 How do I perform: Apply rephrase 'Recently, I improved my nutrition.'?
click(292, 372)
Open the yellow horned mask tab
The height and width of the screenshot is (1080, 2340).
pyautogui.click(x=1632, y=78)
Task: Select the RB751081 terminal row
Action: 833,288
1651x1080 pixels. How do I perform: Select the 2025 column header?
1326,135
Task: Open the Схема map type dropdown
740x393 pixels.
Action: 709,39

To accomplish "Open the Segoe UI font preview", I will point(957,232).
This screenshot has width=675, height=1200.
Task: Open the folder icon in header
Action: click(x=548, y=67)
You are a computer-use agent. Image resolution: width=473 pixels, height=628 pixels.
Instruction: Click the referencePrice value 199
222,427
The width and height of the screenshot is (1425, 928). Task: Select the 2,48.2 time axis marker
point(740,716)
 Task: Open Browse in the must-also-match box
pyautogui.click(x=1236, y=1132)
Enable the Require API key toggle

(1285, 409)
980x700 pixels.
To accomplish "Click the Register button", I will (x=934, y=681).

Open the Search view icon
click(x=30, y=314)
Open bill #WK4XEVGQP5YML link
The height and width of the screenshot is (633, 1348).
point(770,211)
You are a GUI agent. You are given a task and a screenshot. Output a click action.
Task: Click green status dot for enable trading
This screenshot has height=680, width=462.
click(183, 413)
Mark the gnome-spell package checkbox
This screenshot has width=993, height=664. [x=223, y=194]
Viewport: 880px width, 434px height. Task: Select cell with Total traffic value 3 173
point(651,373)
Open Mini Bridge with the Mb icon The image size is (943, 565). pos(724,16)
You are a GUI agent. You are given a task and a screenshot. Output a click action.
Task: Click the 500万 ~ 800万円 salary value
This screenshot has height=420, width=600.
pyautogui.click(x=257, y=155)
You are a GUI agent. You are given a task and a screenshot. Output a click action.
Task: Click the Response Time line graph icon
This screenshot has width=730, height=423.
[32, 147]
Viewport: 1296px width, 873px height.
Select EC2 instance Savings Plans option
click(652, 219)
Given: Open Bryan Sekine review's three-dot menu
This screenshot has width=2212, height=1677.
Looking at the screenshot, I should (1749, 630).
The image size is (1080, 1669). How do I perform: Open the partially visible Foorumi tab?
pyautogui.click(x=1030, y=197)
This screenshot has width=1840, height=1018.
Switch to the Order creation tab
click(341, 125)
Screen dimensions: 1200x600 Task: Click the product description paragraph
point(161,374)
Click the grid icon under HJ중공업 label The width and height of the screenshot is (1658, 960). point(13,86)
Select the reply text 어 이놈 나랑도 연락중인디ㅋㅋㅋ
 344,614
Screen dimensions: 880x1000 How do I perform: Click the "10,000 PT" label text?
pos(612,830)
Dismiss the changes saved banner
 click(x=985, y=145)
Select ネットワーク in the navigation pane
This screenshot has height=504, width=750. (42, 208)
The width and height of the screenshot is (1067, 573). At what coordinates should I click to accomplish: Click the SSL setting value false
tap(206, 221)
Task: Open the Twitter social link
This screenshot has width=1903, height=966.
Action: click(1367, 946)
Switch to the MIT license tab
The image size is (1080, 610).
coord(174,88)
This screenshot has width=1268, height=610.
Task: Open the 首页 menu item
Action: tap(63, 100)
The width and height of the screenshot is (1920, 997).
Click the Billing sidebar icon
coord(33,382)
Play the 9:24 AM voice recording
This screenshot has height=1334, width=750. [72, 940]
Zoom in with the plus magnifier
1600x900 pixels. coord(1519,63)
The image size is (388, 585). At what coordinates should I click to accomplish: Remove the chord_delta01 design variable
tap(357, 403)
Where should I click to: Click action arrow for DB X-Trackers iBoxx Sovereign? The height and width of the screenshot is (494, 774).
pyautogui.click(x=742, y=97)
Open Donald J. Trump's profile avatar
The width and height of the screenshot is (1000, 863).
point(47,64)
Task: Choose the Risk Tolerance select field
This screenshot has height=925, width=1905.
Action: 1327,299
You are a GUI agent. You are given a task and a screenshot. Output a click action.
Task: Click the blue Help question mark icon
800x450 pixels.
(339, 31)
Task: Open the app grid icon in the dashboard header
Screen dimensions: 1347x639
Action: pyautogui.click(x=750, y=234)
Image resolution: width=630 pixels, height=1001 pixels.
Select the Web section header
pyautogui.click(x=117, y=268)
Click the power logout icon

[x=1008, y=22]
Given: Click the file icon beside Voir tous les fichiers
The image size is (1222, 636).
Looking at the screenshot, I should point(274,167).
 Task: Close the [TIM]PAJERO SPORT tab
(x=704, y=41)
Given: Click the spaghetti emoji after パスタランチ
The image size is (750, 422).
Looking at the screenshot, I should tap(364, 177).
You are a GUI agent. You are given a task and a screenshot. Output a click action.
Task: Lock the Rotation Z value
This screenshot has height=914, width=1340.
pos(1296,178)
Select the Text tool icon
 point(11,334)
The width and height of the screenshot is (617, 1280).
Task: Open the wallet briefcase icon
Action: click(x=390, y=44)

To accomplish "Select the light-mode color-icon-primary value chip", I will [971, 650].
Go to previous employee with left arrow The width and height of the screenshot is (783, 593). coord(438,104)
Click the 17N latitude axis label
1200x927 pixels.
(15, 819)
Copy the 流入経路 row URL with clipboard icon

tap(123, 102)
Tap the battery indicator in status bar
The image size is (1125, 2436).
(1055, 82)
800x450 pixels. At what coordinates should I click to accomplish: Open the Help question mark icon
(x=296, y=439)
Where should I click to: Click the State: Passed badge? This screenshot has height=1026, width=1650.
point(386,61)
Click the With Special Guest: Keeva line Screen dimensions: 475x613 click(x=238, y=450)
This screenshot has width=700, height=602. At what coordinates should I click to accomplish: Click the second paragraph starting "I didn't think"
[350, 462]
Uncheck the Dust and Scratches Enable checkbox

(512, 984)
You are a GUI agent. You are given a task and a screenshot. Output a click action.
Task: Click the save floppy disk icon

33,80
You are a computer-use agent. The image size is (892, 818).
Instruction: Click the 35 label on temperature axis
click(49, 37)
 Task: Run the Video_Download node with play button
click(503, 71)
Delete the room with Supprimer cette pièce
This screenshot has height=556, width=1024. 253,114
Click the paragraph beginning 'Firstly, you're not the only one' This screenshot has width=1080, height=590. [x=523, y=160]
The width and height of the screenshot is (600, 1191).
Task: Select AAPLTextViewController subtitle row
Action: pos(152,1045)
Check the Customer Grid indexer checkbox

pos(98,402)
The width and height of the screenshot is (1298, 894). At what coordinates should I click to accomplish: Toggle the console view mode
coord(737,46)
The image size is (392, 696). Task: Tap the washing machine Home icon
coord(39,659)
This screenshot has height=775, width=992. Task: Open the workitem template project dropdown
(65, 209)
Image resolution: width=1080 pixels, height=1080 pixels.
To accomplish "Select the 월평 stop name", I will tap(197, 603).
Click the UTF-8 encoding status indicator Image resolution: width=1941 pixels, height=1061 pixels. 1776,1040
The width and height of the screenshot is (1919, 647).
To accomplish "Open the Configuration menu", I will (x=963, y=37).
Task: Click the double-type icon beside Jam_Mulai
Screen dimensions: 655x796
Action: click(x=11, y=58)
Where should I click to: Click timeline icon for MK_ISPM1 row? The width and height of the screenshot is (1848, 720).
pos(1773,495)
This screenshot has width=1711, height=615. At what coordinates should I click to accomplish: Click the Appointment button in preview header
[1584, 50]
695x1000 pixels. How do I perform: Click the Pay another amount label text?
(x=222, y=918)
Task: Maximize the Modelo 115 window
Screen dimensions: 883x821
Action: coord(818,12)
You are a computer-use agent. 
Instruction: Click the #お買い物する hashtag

Prompt> Please copy, exactly and with nothing else, the lines above beginning at the line that has "The height and width of the screenshot is (1080, 2340)." and ending with the line that has "Open bill #WK4XEVGQP5YML link".

Your response>
The height and width of the screenshot is (1080, 2340).
pyautogui.click(x=1632, y=78)
Task: Select the RB751081 terminal row
Action: 833,288
1651x1080 pixels. How do I perform: Select the 2025 column header?
1326,135
Task: Open the Схема map type dropdown
740x393 pixels.
Action: 709,39

To accomplish "Open the Segoe UI font preview", I will point(957,232).
This screenshot has width=675, height=1200.
Task: Open the folder icon in header
Action: click(x=548, y=67)
You are a computer-use agent. Image resolution: width=473 pixels, height=628 pixels.
Instruction: Click the referencePrice value 199
222,427
The width and height of the screenshot is (1425, 928). Task: Select the 2,48.2 time axis marker
point(740,716)
 Task: Open Browse in the must-also-match box
pyautogui.click(x=1236, y=1132)
Enable the Require API key toggle

(1285, 409)
980x700 pixels.
To accomplish "Click the Register button", I will (x=934, y=681).

Open the Search view icon
click(x=30, y=314)
Open bill #WK4XEVGQP5YML link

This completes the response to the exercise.